-- SUPPLIED INFORMATION follows --

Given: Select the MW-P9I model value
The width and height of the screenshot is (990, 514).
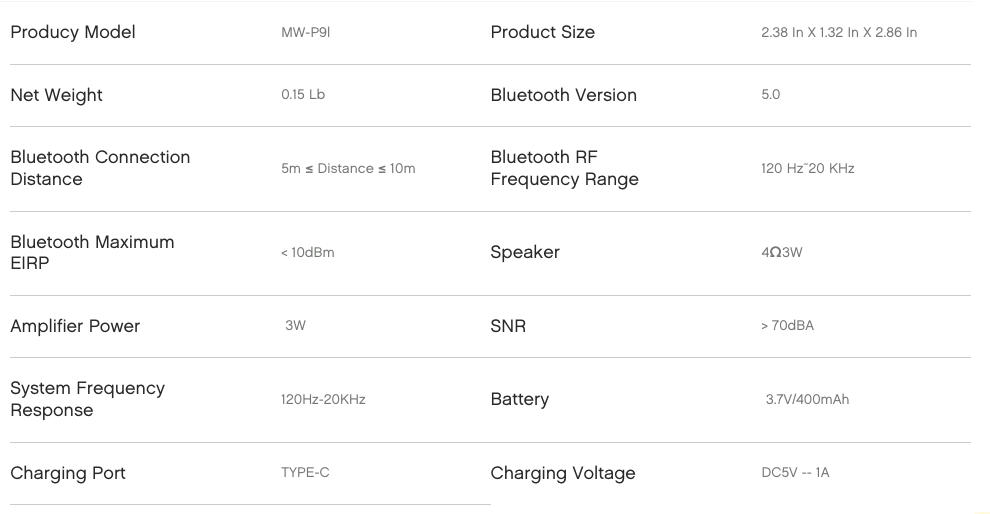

-- SUPPLIED INFORMATION concluded --
-- SUPPLIED INFORMATION follows --

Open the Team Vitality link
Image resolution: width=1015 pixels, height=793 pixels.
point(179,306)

-- SUPPLIED INFORMATION concluded --

== TRY IT ==
Reproduce the entries above exactly, but only the lines between the line holding "Given: Select the MW-P9I model value" and the line holding "The width and", inclusive.

== SOLUTION TO THE EXERCISE ==
Given: Select the MW-P9I model value
The width and height of the screenshot is (990, 514).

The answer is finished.